---------- Data for analysis ----------

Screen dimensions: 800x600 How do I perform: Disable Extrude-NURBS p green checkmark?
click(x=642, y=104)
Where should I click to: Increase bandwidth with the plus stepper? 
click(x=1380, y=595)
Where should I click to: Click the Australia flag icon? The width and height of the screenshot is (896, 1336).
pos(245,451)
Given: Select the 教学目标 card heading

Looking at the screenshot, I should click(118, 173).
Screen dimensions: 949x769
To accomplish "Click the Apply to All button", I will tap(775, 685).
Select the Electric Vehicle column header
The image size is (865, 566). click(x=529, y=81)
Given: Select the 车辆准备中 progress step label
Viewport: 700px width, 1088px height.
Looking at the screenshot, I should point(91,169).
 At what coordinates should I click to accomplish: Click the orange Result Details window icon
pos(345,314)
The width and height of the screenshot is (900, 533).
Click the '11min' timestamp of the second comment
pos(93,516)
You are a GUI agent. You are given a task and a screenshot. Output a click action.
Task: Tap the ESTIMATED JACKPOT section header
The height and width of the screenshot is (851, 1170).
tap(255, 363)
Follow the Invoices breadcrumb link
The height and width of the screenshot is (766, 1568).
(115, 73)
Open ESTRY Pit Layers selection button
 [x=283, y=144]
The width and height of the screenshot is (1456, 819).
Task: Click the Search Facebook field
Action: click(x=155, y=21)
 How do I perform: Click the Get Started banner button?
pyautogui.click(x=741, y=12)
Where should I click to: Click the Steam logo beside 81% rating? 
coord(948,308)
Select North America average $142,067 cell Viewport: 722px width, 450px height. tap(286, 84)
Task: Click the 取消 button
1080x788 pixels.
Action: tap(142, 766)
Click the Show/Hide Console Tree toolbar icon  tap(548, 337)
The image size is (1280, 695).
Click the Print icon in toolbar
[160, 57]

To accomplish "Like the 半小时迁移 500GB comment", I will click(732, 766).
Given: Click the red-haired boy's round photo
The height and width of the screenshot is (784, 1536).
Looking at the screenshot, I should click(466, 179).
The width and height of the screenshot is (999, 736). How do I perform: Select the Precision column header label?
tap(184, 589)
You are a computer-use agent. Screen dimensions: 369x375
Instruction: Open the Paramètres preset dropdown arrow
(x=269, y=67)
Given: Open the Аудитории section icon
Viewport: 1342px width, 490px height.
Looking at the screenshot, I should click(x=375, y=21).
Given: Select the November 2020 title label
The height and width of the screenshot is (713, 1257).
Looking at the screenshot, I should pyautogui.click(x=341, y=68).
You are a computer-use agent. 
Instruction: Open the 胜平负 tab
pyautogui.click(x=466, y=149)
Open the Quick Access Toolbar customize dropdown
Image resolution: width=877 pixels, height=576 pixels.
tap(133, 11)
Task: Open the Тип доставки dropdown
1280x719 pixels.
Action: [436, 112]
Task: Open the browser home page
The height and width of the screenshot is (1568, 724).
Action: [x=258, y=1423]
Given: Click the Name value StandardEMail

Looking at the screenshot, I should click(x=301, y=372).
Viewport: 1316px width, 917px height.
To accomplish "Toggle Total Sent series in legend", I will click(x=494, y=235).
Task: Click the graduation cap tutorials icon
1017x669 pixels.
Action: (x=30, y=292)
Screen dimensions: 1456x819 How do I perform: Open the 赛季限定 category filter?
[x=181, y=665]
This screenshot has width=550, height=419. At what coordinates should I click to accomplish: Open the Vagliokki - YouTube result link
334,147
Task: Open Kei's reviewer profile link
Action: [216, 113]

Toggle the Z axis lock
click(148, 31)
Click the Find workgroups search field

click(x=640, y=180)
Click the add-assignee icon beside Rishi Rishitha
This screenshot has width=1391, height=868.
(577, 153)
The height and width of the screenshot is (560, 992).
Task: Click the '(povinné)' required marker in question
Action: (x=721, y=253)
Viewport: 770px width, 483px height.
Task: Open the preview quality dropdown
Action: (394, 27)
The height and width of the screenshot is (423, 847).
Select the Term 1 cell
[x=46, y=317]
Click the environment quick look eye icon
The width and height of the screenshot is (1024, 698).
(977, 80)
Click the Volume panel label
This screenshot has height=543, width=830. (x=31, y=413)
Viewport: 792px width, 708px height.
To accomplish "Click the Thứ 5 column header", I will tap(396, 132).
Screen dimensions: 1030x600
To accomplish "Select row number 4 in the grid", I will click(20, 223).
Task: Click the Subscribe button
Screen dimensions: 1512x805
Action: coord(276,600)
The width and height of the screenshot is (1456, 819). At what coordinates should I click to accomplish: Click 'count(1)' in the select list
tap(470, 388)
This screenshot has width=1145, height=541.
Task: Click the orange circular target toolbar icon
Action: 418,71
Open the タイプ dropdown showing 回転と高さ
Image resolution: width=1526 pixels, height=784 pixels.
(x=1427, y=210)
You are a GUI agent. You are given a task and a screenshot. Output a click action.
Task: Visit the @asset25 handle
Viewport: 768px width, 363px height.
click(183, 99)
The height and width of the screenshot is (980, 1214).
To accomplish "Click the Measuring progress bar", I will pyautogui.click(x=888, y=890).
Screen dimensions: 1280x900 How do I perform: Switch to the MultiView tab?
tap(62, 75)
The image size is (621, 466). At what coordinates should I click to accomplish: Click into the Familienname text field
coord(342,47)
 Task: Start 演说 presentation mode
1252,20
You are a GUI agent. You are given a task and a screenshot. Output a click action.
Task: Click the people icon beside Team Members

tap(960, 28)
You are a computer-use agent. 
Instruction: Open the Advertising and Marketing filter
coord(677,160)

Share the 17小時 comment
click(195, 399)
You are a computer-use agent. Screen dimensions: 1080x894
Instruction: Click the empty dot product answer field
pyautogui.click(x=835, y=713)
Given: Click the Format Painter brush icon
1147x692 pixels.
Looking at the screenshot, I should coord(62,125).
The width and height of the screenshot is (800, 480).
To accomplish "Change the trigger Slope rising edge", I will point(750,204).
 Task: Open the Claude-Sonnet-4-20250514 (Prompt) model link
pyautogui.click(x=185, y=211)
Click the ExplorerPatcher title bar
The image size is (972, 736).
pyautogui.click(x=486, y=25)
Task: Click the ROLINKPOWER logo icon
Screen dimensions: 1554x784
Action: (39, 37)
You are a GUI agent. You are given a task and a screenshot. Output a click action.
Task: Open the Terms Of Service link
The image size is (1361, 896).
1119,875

----------

Problem to work on: Line by line, retype the whole listing exactly.

Result below:
Screen dimensions: 800x600 How do I perform: Disable Extrude-NURBS p green checkmark?
click(x=642, y=104)
Where should I click to: Increase bandwidth with the plus stepper? 
click(x=1380, y=595)
Where should I click to: Click the Australia flag icon? The width and height of the screenshot is (896, 1336).
pos(245,451)
Given: Select the 教学目标 card heading

Looking at the screenshot, I should click(118, 173).
Screen dimensions: 949x769
To accomplish "Click the Apply to All button", I will tap(775, 685).
Select the Electric Vehicle column header
The image size is (865, 566). click(x=529, y=81)
Given: Select the 车辆准备中 progress step label
Viewport: 700px width, 1088px height.
Looking at the screenshot, I should point(91,169).
 At what coordinates should I click to accomplish: Click the orange Result Details window icon
pos(345,314)
The width and height of the screenshot is (900, 533).
Click the '11min' timestamp of the second comment
pos(93,516)
You are a GUI agent. You are given a task and a screenshot. Output a click action.
Task: Tap the ESTIMATED JACKPOT section header
The height and width of the screenshot is (851, 1170).
tap(255, 363)
Follow the Invoices breadcrumb link
The height and width of the screenshot is (766, 1568).
(115, 73)
Open ESTRY Pit Layers selection button
 [x=283, y=144]
The width and height of the screenshot is (1456, 819).
Task: Click the Search Facebook field
Action: click(x=155, y=21)
 How do I perform: Click the Get Started banner button?
pyautogui.click(x=741, y=12)
Where should I click to: Click the Steam logo beside 81% rating? 
coord(948,308)
Select North America average $142,067 cell Viewport: 722px width, 450px height. tap(286, 84)
Task: Click the 取消 button
1080x788 pixels.
Action: tap(142, 766)
Click the Show/Hide Console Tree toolbar icon  tap(548, 337)
The image size is (1280, 695).
Click the Print icon in toolbar
[160, 57]

To accomplish "Like the 半小时迁移 500GB comment", I will click(732, 766).
Given: Click the red-haired boy's round photo
The height and width of the screenshot is (784, 1536).
Looking at the screenshot, I should click(466, 179).
The width and height of the screenshot is (999, 736). How do I perform: Select the Precision column header label?
tap(184, 589)
You are a computer-use agent. Screen dimensions: 369x375
Instruction: Open the Paramètres preset dropdown arrow
(x=269, y=67)
Given: Open the Аудитории section icon
Viewport: 1342px width, 490px height.
Looking at the screenshot, I should click(x=375, y=21).
Given: Select the November 2020 title label
The height and width of the screenshot is (713, 1257).
Looking at the screenshot, I should pyautogui.click(x=341, y=68).
You are a computer-use agent. 
Instruction: Open the 胜平负 tab
pyautogui.click(x=466, y=149)
Open the Quick Access Toolbar customize dropdown
Image resolution: width=877 pixels, height=576 pixels.
tap(133, 11)
Task: Open the Тип доставки dropdown
1280x719 pixels.
Action: [436, 112]
Task: Open the browser home page
The height and width of the screenshot is (1568, 724).
Action: [x=258, y=1423]
Given: Click the Name value StandardEMail

Looking at the screenshot, I should click(x=301, y=372).
Viewport: 1316px width, 917px height.
To accomplish "Toggle Total Sent series in legend", I will click(x=494, y=235).
Task: Click the graduation cap tutorials icon
1017x669 pixels.
Action: (x=30, y=292)
Screen dimensions: 1456x819 How do I perform: Open the 赛季限定 category filter?
[x=181, y=665]
This screenshot has width=550, height=419. At what coordinates should I click to accomplish: Open the Vagliokki - YouTube result link
334,147
Task: Open Kei's reviewer profile link
Action: [216, 113]

Toggle the Z axis lock
click(148, 31)
Click the Find workgroups search field

click(x=640, y=180)
Click the add-assignee icon beside Rishi Rishitha
This screenshot has width=1391, height=868.
(577, 153)
The height and width of the screenshot is (560, 992).
Task: Click the '(povinné)' required marker in question
Action: (x=721, y=253)
Viewport: 770px width, 483px height.
Task: Open the preview quality dropdown
Action: (394, 27)
The height and width of the screenshot is (423, 847).
Select the Term 1 cell
[x=46, y=317]
Click the environment quick look eye icon
The width and height of the screenshot is (1024, 698).
(977, 80)
Click the Volume panel label
This screenshot has height=543, width=830. (x=31, y=413)
Viewport: 792px width, 708px height.
To accomplish "Click the Thứ 5 column header", I will tap(396, 132).
Screen dimensions: 1030x600
To accomplish "Select row number 4 in the grid", I will click(20, 223).
Task: Click the Subscribe button
Screen dimensions: 1512x805
Action: coord(276,600)
The width and height of the screenshot is (1456, 819). At what coordinates should I click to accomplish: Click 'count(1)' in the select list
tap(470, 388)
This screenshot has width=1145, height=541.
Task: Click the orange circular target toolbar icon
Action: 418,71
Open the タイプ dropdown showing 回転と高さ
Image resolution: width=1526 pixels, height=784 pixels.
(x=1427, y=210)
You are a GUI agent. You are given a task and a screenshot. Output a click action.
Task: Visit the @asset25 handle
Viewport: 768px width, 363px height.
click(183, 99)
The height and width of the screenshot is (980, 1214).
To accomplish "Click the Measuring progress bar", I will pyautogui.click(x=888, y=890).
Screen dimensions: 1280x900 How do I perform: Switch to the MultiView tab?
tap(62, 75)
The image size is (621, 466). At what coordinates should I click to accomplish: Click into the Familienname text field
coord(342,47)
 Task: Start 演说 presentation mode
1252,20
You are a GUI agent. You are given a task and a screenshot. Output a click action.
Task: Click the people icon beside Team Members

tap(960, 28)
You are a computer-use agent. 
Instruction: Open the Advertising and Marketing filter
coord(677,160)

Share the 17小時 comment
click(195, 399)
You are a computer-use agent. Screen dimensions: 1080x894
Instruction: Click the empty dot product answer field
pyautogui.click(x=835, y=713)
Given: Click the Format Painter brush icon
1147x692 pixels.
Looking at the screenshot, I should coord(62,125).
The width and height of the screenshot is (800, 480).
To accomplish "Change the trigger Slope rising edge", I will point(750,204).
 Task: Open the Claude-Sonnet-4-20250514 (Prompt) model link
pyautogui.click(x=185, y=211)
Click the ExplorerPatcher title bar
The image size is (972, 736).
pyautogui.click(x=486, y=25)
Task: Click the ROLINKPOWER logo icon
Screen dimensions: 1554x784
Action: (39, 37)
You are a GUI agent. You are given a task and a screenshot. Output a click action.
Task: Open the Terms Of Service link
The image size is (1361, 896).
1119,875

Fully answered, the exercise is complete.